Work instructions:
Once the line holding "Monochrome Painting (32, 654)" is found in the listing below, write it out and each later line exactly, up to and including the one holding "Religious Paintings (41, 789)".
====== The data ======
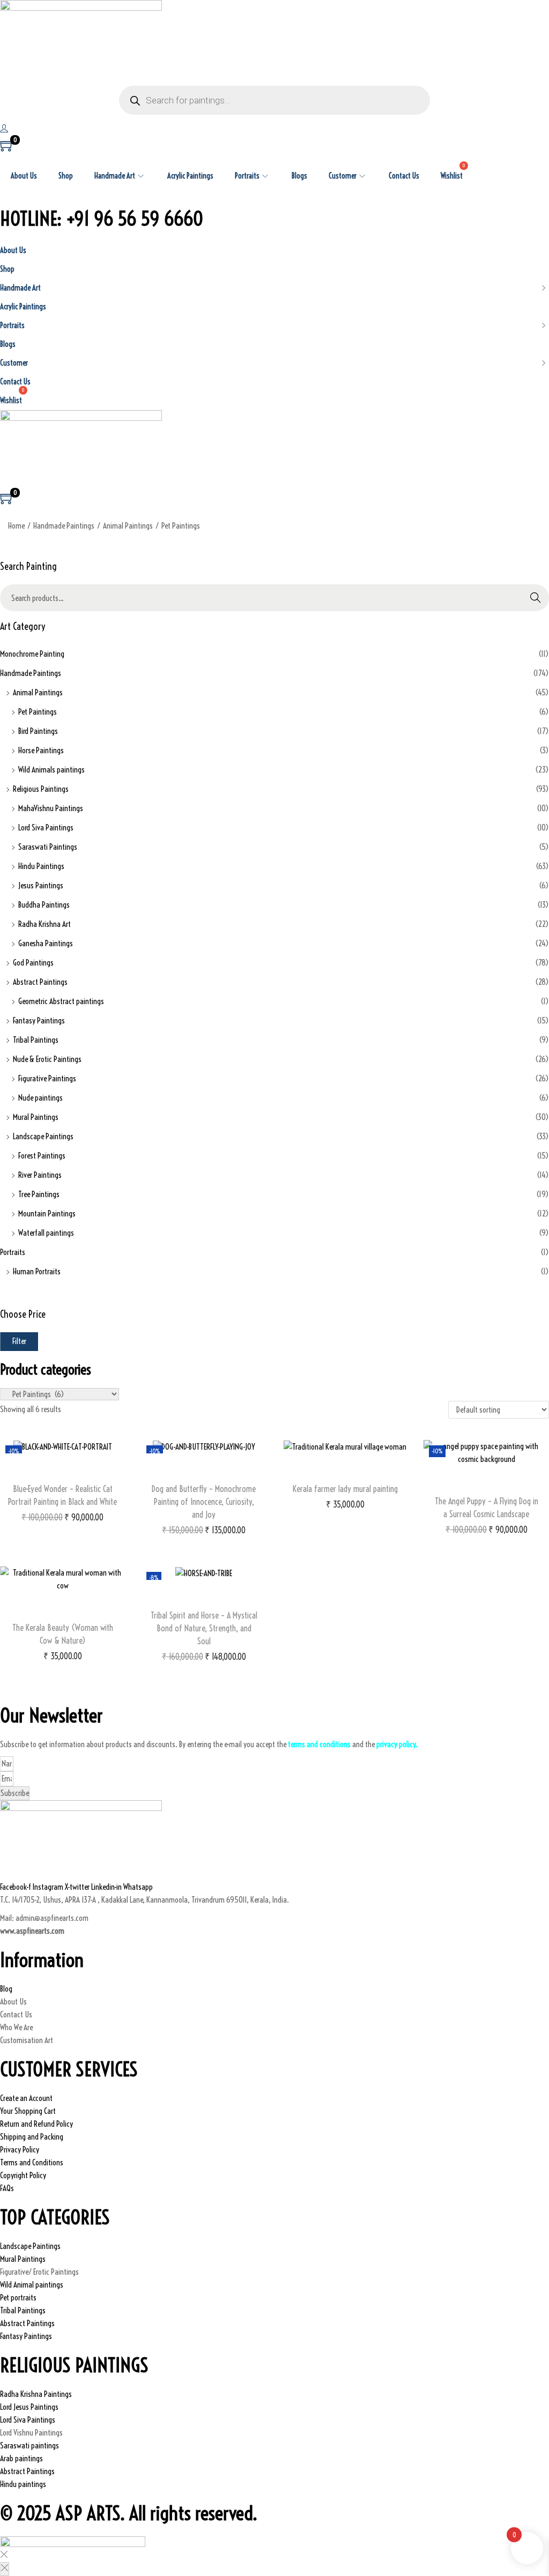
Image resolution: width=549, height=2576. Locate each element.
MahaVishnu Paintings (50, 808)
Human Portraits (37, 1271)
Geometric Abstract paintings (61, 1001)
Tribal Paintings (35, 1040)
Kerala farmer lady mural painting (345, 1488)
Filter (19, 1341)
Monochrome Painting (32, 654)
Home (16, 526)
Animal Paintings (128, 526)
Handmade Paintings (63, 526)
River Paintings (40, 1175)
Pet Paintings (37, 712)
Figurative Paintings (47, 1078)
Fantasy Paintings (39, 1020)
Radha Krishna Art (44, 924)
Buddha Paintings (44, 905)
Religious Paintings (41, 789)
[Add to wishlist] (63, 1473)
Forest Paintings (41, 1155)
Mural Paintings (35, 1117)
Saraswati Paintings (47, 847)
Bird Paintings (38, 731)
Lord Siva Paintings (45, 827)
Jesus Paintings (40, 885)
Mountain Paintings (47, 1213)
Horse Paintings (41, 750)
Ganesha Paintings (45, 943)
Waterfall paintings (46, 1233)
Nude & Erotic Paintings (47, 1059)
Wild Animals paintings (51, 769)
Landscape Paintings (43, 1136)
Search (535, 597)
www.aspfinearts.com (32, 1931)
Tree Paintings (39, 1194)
======
Exercise response:
Monochrome Painting (32, 654)
Home (16, 526)
Animal Paintings (128, 526)
Handmade Paintings (63, 526)
River Paintings (40, 1175)
Pet Paintings (37, 712)
Figurative Paintings (47, 1078)
Fantasy Paintings (39, 1020)
Radha Krishna Art (44, 924)
Buddha Paintings (44, 905)
Religious Paintings (41, 789)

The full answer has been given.